Alors viennent les discours, ou plutôt beaucoup de discours. Car le bien a aussi son discours. Le bien se pense et même se raisonne, ou du moins peut se penser et se raisonner ; mais il ne lui faut pas beaucoup de discours. Il en faut beaucoup pour mal faire (je dis pour mal faire avec tranquillité), et il faut les chercher bien loin, toujours plus loin. La pensée qu’on oppose à l’instinct du bien et à la voix de la conscience a besoin elle-même d’être justifiée ou rendue spécieuse ; voici venir les distinctions, les exceptions, les prétextes, les motifs de doute[x], tout un monde tiré du néant, toute une science née de la négation.
[x] L’homme aussi est νεφεληερ’της, assembleur de nuages.

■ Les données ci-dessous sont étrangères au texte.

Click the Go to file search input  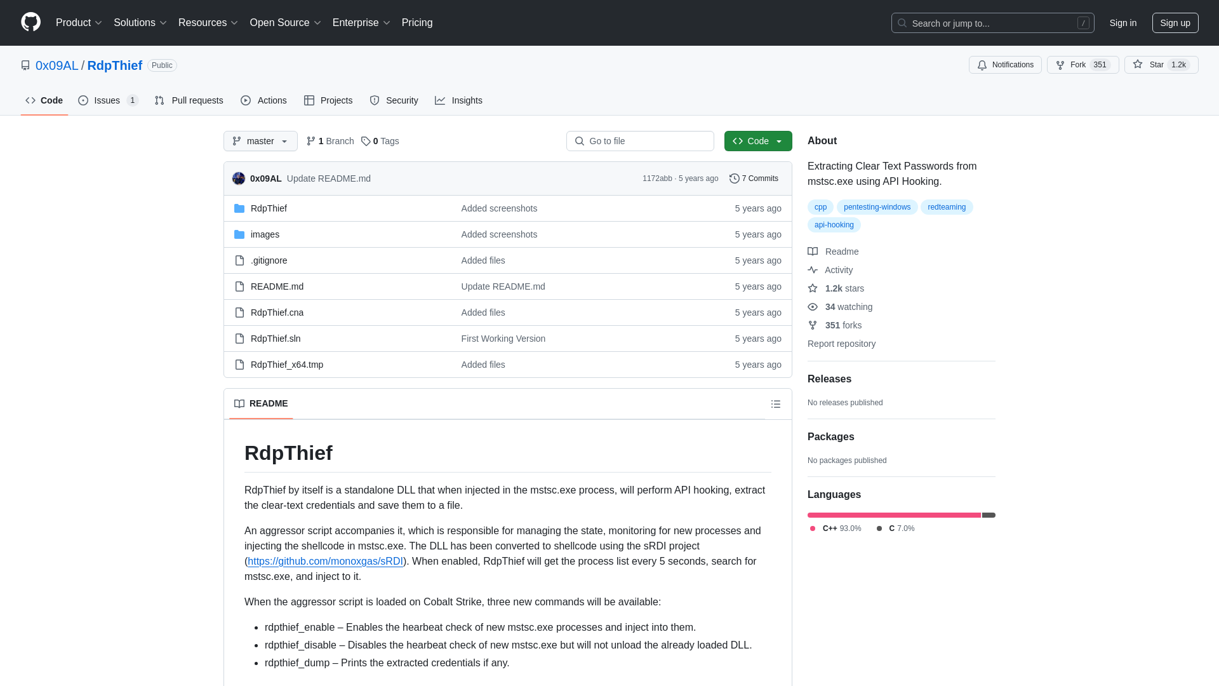[x=639, y=141]
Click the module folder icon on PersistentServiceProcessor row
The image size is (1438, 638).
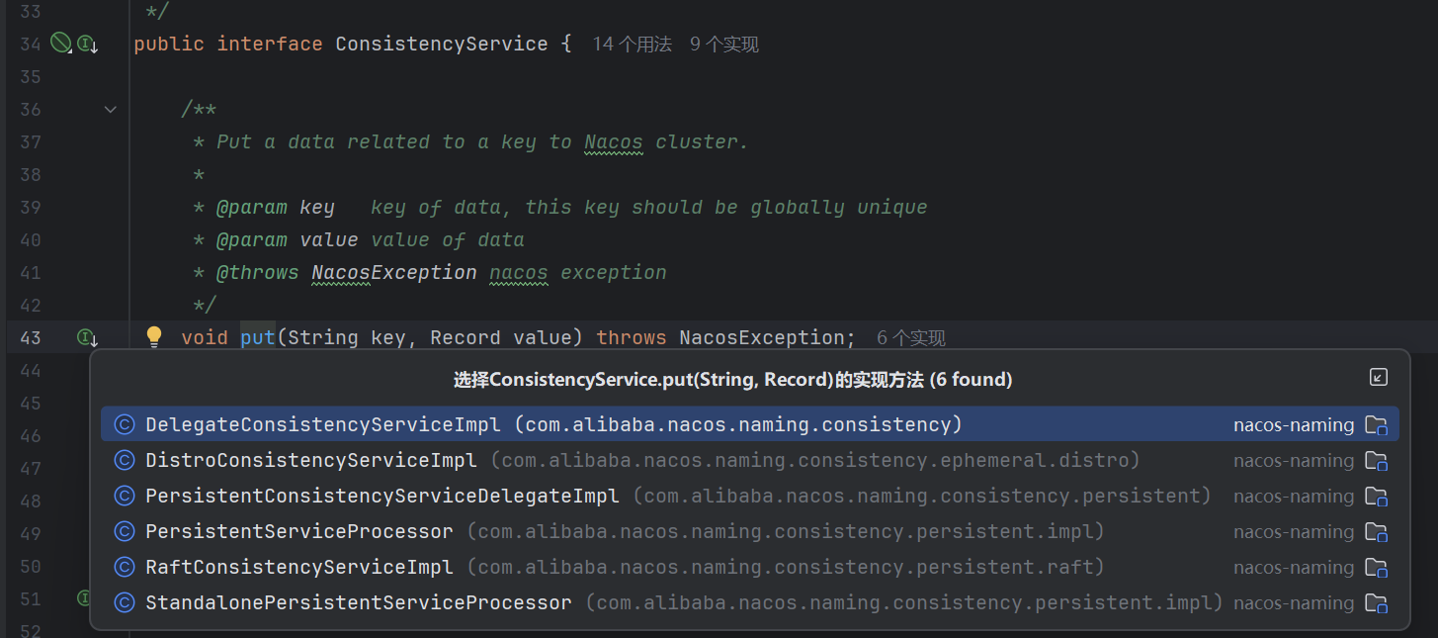1376,532
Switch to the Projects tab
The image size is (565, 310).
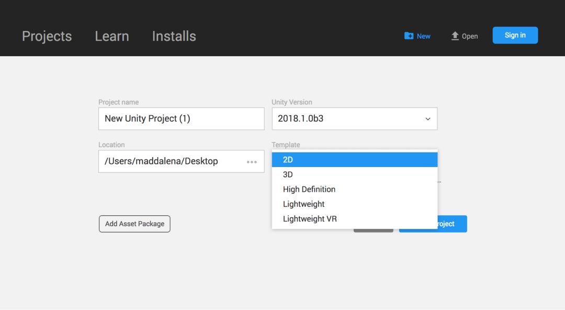pyautogui.click(x=47, y=36)
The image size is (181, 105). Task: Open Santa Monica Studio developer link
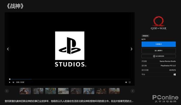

2. Quel est l’effet de tous ces discours, qu’on a cherchés parce qu’on manquait de droiture ? C’est que peu à peu on en manque toujours plus. Ils forment par le croisement et l’entrelacement de leurs fils comme un tissu épais et serré par-dessus la vérité. Le faux n’est pas prouvé, mais la vérité est obscurcie, et cela suffit, puisque la vérité morale n’est rien si elle n’est évidente, ou qu’elle perd sa force avec son évidence, et que si on ne s’y rend pas dès l’entrée, il n’y a point de fin à raisonner et à douter.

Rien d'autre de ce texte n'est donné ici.